Many encoding schemes require additional shared data, such as sizeable encoders/decoders with built-in tables, taking up prescious bits on your... magnetic drum? Can't have that.
The requirements for the decoder are as follows:
- Must be able to confirm whether a word is in the list or not.
- Must be able to output a word (in ASCII/UTF8) at a provided index.
- Must be as standalone as possible/reasonable.
My goal was 16KiB (from 12972 words, or 64860 bytes of ASCII/UTF8 without seperation), which I have dubiously achieved 16678 bytes total (~16.2KiB).
How it was done:
- Words were sorted, the first three letters are then removed, and 3 characters are instead used for incrementing the letters at each index progressively.
- This new 'list' is then compressed with a modified LZSS algorithm, generating a seperate list, LZSS matches, again using another character to indicate a match.

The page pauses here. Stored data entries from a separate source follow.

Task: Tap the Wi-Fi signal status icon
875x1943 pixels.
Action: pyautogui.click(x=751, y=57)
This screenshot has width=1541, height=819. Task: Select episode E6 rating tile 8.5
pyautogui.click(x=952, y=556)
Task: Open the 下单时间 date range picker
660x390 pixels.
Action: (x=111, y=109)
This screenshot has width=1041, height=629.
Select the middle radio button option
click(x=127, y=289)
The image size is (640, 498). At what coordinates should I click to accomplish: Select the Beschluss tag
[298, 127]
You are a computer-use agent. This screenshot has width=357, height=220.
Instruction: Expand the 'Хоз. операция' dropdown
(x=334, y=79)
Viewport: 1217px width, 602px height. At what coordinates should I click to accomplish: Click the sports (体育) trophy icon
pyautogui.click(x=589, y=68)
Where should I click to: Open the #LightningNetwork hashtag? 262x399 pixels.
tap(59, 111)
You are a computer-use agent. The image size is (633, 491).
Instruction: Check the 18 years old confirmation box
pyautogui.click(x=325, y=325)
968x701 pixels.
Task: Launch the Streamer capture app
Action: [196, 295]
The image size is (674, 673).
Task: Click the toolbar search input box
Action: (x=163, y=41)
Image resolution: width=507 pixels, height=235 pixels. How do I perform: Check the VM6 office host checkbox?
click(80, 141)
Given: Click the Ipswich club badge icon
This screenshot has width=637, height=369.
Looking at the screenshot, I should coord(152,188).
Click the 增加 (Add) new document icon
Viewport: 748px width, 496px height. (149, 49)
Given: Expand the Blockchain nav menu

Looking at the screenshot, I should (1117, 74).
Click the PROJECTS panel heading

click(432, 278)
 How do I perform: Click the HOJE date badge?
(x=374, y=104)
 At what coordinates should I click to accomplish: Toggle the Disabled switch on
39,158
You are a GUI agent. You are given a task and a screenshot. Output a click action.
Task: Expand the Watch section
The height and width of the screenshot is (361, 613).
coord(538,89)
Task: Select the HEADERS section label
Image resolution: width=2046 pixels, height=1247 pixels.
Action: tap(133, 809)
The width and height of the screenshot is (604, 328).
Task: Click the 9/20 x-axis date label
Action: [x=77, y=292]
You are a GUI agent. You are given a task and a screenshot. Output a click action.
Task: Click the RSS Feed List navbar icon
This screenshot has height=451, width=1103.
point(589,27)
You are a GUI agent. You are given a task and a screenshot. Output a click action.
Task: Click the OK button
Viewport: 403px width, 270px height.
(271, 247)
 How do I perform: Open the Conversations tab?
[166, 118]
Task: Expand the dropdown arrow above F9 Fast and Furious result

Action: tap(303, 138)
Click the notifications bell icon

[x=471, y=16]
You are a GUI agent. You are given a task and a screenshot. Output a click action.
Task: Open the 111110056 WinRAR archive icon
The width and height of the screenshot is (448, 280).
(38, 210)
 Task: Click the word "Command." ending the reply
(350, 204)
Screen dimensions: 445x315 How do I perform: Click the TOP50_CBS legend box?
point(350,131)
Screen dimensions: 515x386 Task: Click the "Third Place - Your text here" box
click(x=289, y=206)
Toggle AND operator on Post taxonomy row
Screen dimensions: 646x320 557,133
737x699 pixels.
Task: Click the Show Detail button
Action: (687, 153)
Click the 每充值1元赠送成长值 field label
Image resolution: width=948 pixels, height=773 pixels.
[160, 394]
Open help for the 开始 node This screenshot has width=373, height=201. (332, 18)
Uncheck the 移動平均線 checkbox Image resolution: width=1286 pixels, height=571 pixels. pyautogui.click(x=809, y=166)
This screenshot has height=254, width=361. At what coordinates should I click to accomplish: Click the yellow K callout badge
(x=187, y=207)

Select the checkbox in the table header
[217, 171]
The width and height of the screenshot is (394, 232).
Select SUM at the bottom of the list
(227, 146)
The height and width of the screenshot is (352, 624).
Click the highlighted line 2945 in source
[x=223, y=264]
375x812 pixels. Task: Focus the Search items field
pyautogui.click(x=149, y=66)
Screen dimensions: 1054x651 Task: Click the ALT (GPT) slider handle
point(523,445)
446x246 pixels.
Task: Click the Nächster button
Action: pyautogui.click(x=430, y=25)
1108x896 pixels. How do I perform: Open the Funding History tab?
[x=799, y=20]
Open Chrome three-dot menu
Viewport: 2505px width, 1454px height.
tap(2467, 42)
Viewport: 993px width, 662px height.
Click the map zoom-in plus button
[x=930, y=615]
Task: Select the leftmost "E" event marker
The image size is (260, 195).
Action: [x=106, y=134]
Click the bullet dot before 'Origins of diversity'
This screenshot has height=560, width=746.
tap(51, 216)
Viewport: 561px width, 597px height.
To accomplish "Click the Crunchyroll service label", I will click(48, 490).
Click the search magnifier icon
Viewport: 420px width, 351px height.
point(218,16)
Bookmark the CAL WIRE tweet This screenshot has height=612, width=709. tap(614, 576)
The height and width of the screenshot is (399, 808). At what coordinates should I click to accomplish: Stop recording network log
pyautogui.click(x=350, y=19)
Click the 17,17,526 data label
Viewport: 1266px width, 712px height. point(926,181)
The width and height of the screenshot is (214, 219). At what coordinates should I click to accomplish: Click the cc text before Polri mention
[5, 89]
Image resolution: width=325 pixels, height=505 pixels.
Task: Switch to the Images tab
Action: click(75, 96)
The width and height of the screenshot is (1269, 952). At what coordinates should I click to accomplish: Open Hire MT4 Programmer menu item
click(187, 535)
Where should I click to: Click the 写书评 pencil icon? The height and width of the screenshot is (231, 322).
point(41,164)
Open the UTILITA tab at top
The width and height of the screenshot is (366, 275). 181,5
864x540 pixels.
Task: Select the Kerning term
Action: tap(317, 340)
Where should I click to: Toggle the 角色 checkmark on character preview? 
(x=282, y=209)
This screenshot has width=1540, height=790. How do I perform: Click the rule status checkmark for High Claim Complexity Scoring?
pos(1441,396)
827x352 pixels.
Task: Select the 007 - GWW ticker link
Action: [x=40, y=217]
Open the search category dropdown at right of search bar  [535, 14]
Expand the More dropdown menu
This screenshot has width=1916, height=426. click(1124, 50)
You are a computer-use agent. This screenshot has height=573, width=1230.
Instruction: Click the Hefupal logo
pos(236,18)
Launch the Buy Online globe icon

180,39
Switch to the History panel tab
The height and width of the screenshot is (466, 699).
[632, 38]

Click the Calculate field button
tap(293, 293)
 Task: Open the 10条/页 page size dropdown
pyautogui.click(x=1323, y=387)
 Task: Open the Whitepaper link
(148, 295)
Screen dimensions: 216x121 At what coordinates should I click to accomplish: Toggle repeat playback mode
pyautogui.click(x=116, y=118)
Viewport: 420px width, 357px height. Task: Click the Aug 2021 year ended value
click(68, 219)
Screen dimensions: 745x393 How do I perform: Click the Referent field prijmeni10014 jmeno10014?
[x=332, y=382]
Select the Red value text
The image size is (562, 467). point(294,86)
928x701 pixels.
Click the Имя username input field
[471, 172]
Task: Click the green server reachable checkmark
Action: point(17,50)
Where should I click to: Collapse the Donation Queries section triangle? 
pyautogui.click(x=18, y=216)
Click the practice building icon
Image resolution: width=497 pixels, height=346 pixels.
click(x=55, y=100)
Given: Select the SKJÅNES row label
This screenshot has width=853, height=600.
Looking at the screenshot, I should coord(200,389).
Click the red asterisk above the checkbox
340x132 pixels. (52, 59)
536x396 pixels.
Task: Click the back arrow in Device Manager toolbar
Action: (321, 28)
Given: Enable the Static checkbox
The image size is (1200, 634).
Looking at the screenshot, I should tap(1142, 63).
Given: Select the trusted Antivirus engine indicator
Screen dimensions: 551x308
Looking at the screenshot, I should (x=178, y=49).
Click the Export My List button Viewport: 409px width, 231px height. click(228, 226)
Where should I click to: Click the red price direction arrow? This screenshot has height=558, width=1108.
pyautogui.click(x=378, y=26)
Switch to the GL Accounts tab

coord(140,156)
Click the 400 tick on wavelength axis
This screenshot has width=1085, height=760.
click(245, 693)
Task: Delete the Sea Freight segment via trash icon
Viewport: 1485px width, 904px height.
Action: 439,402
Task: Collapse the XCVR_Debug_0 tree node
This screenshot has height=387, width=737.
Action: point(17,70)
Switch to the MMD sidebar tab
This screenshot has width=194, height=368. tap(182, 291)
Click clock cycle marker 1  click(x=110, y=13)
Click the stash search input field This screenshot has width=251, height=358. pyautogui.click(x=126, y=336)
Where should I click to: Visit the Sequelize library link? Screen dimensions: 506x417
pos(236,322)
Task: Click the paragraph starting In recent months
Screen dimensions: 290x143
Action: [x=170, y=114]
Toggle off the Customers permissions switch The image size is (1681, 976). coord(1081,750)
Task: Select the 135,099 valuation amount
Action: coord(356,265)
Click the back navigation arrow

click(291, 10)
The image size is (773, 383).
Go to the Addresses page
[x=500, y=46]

- The remaining list is then compressed using Huffman encoding, and a tree is generated for decoding.
- An ELF binary is manually laid out to include headers and the binary data to be packed much more efficiently.
- rustc assembly output of a decoding algorithm is generated and modified, which is all then assembled.
- Voila
Arithmetic coding did give just over 100 bytes of savings over huffman, however I wasn't conviced that it was worth the added complexity to implement it in the decoder.